● **Records supplied**

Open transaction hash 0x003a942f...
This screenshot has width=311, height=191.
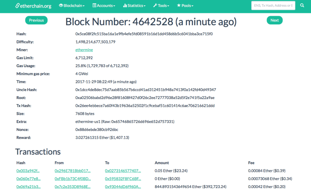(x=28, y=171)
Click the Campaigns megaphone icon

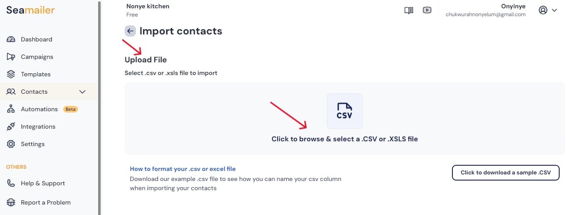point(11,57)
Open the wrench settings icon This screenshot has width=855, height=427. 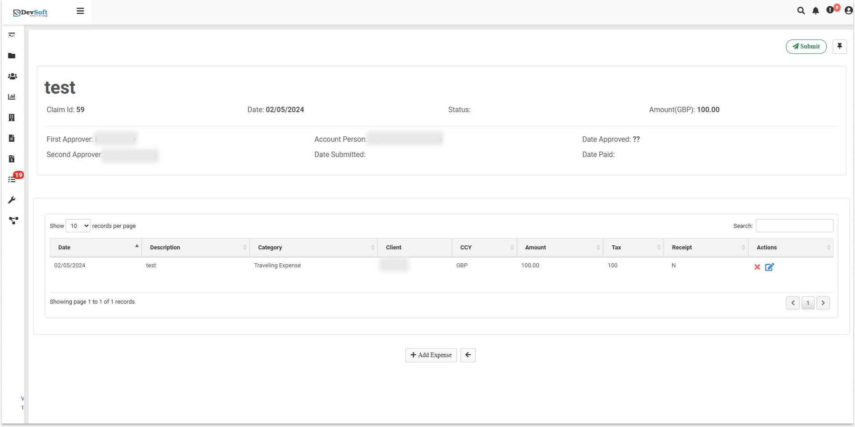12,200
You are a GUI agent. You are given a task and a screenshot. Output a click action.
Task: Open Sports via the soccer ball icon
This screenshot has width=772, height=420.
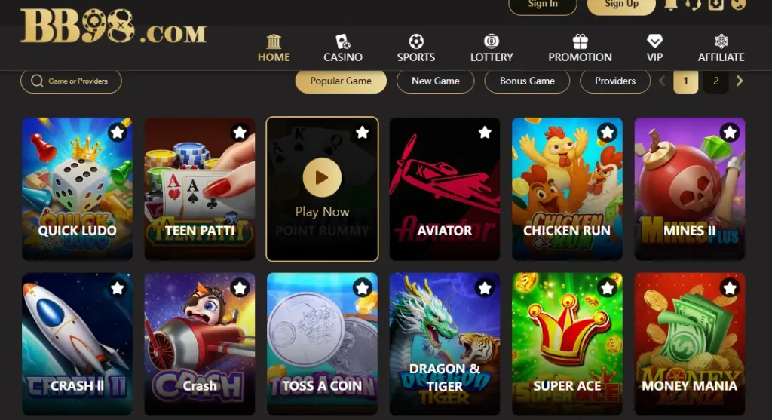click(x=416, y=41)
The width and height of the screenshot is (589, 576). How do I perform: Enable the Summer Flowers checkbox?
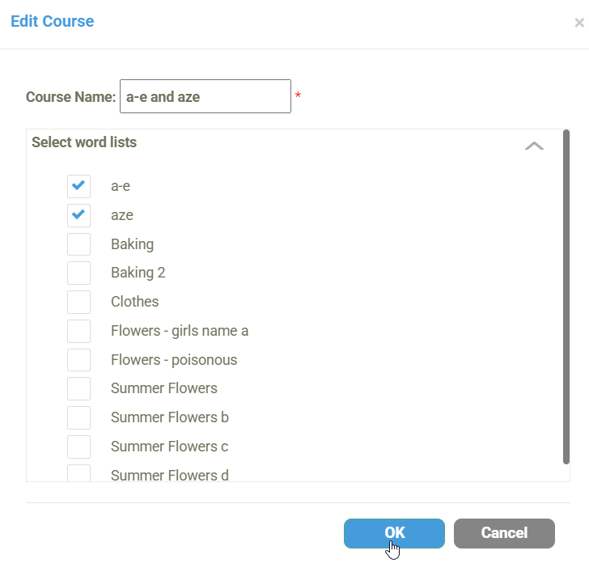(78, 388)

● **How to complete this task**
Beginning at the line that holds "Task: Open Sports via the soccer ball icon" and ending with the last line of the entries, please set down each line exactly, leaving every picture out.

● **Answer**
Task: Open Sports via the soccer ball icon
This screenshot has width=772, height=420.
click(x=416, y=41)
The width and height of the screenshot is (589, 576). How do I perform: Enable the Summer Flowers checkbox?
(78, 388)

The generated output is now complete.